Dr. Jai Narayan
Experience: | 1 year |
Education: | Ayujyoti Ayurvedic College & Hospital |
Academic degree: | Bachelor of Ayurvedic Medicine and Surgery |
Area of specialization: | I am someone who kinda leans toward the more complex, interconnected areas of healing—like skin, digestion, reproductive issues, and honestly, mental health too. I work mostly with Ayurvedic Dermatology, Gastro, Sexual Wellness, and Manas Roga. That might sound like a lot but really... it all ties back to dosha imbalance and how deep-rooted stuff shows up in diffrent ways. I’ve seen chronic skin conditions—eczema, acne, psoriasis—settle down when gut agni gets reset. Other times, anxiety hides behind IBS or hormonal crash. It's tricky.
I don’t use fixed protocols or generic rasayanas. Every plan I make is dosha-based. Like, I really sit and map your vikruti before writing even one herbal combo. And half the time, herbs aren’t enough—people need lifestyle nudges, better food rhythm, proper sleep hygiene, and just... balance in routine. In sexual health, especially, I keep things subtle. Not every complaint needs heavy formulations—sometimes it's a lifestyle/mental thing that’s off.

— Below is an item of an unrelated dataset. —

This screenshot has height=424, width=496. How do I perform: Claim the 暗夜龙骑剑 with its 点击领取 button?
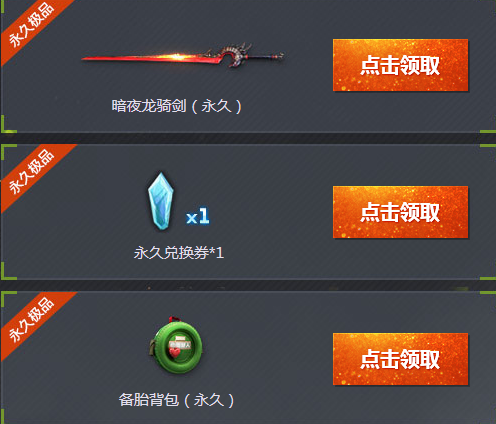[400, 65]
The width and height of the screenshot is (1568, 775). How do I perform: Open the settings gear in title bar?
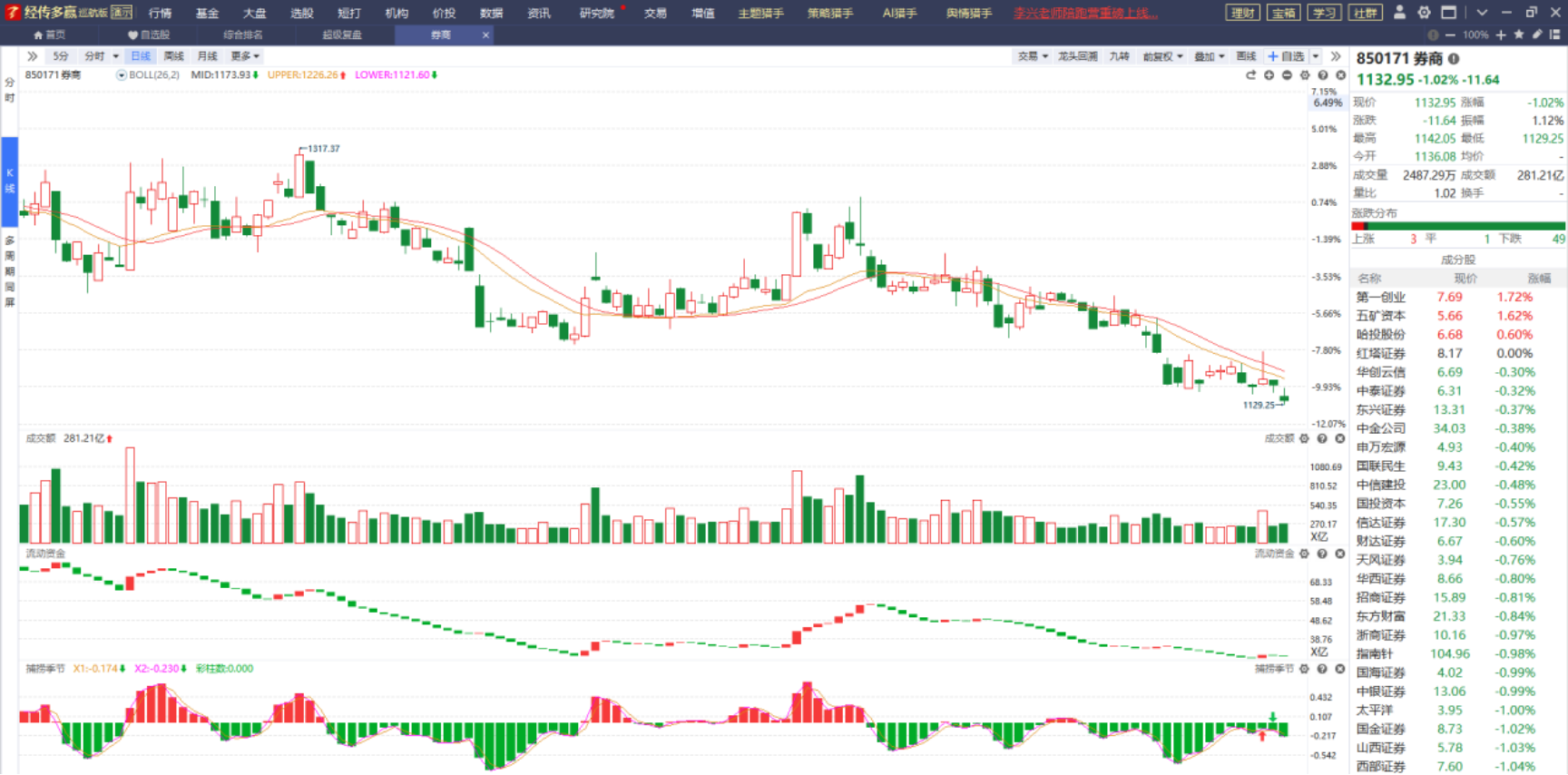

Mental health is huge for me. Whether it’s stress eating, sleeplessness, low libido or overthinking—those emotional layers affect everything else. That’s why I look for manas-dosha involvement in every diagnosis... vata stuck in the mind can trigger anything. I guide using Ayurvedic psychotherapeutics too, nothing flashy, just grounding techniques from the texts that still weirdly work today.
I’m mostly focused on long-term healing—quick fixes don’t sit right with me. If we’re working together, it’ll be slow, layered, but meant to actually last. |
Achievements: | I am grateful to get the Youngest Vaidya Award—was kinda surreal tbh. I didn’t expect it that early in my journey but maybe it just reflected how deep I’d already got into classical Ayurved stuff back then. That moment def pushed me harder—like into studying the samhitas even deeper, refining my clinical moves, and not rushing into modern shortcuts. It keeps me grounded in traditional healing but also hungry to keep learning more. Still feels unreal sometimes!! |
I am a third-gen Ayurveda practicioner—yeah, this path kinda runs in my blood. I grew up around classical healing, and honestly that’s where I first started noticing the power of Naadi Pariksha... that pulse-reading thing? My grandfather used to do it with such silent focus, and now I rely on the same tool to find where a disease is really coming from, not just where it shows up. I also take Rogi Pariksha real seriously, like... not just the obvious signs, but how someone feels, talks, looks, even breathes. Those small details, they matter. Most folks come with chronic stuff—digestive mess, sleep probs, fatigue that doesn’t go away—but they don't always know why it started. And that’s where my approach goes a bit deeper. Along with what I learnt formally, I also use Jyotish Shastra—not in some fluffy mystical way, but in the old-school Ayurvedic tradition where health patterns and karma are... connected in subtle ways. It’s more of a lens, you know? One that helps me catch things that might be missed in a chart or blood report. I treat using the usual pillars—herbs, ahar-vihar changes, sometimes Panchkarma if things are really settled in. But everything has to be personal. No copy-paste chikitsa. Like, a vata-heavy person with insomnia needs a whole diff plan than a pitta-type with the same complaint. That’s why I spend time during consulations... not rushing through, just listening and observing before suggesting anything. My goal? I guess it's to make Ayurveda less about products and more about the process of listening to your body and mind. I stick to what’s classical, but I don’t ignore the fact we’re living in 2025—stress, pollution, junk food, broken routines... all that counts. That blend of old wisdom + real life, that’s where my practice kinda lives now.